Di Gresik sendiri, data dari Dinas Pemberdayaan Masyarakat dan Desa di Gresik, dari total 330 desa baru sebanyak 47 desa dikategorikan sebagai desa mandiri. Kemudian 149 desa masuk kategori desa maju dan 139 desa berkembang.
“Kami memang ingin membuka lapangan kerja, karena sebelumnya banyak anak muda di desa menganggur tidak memiliki pekerjaan tetap. Apalagi rata-rata dari mereka tidak memiliki keahlian khusus, jadi bekerja di sektor wisata ada tambahan ilmu,” kata Halim.
Manfaat lain sektor wisata itu mampu mendongkrak perekonomian keluarga. Setiap RT di desa tersebut disiapkan stand jualan produk jajanan mereka sendiri atau produk-produk lainnya, semisal merchandise kaos atau produk handmade lainnya.
Kondisi wisata yang perlahan pulih tentu menggembirakan bagi Purwadi, warga desa setempat. Stand yang dijaga istrinya mulai bisa berjualan lagi. Purwadi ini bisa dibilang salah satu warga yang ketiban berkah dari keberadaan wisata tersebut.
Sejak lokasi wisata itu ada dan tumbuh, kesejahteraan ekonomi keluarganya juga terkerek naik. “Kini ada tambahan pendapatan. Istri menjaga stand bisa membantu pendapatan suami,” katanya.
Dia berharap sektor wisata di desanya terus dikembangkan lagi. Apalagi wisata ini sebagian besar saham dimiliki oleh warga. Tentu kepemilikan bersama akan meningkatkan masyarakat dalam pembangunan sadar wisata. “Warga tentu terbantu,” ujarnya.
Sementara itu, Kepala Seksi Pendapatan dan Kekayaan Desa dari Dinas Pemberdayaan Masyarakat dan Desa Kabupaten Gresik, Widiyatul Ilmiah, mengatakan melihat desa maju tidak hanya dilihat dari sisi wisata saja. Melainkan dari kemampuan Desa dan BUMDes mendorong pendapatan desa.
"Selain Desa Sekapuk, ada beberapa desa yang dianggap BUMDesnya juga baik secara pengelolaan. Seperti Desa Sukorejo, Hidrosari dan Cerme Lor," katanya menegaskan.

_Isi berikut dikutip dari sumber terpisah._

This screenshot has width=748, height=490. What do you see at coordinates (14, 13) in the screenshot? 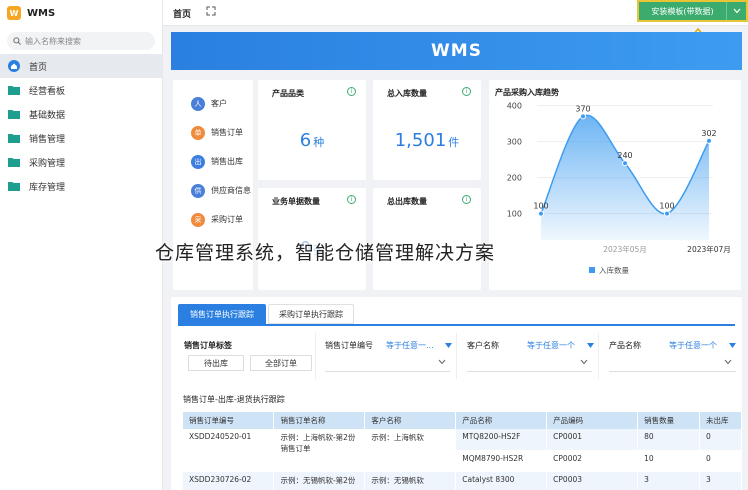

Sementara itu, Koordinator Tenaga Ahli Program PLD Gresik, Rukyat mengatakan Sekapuk sekarang sudah menjadi desa mandiri dengan syarat yang sudah ditentukan. “Menjadi desa yang mampu memenuhi kebutuhannya sendiri tidak tergantung dari bantuan pemerintah alias kaya,” ujarnya.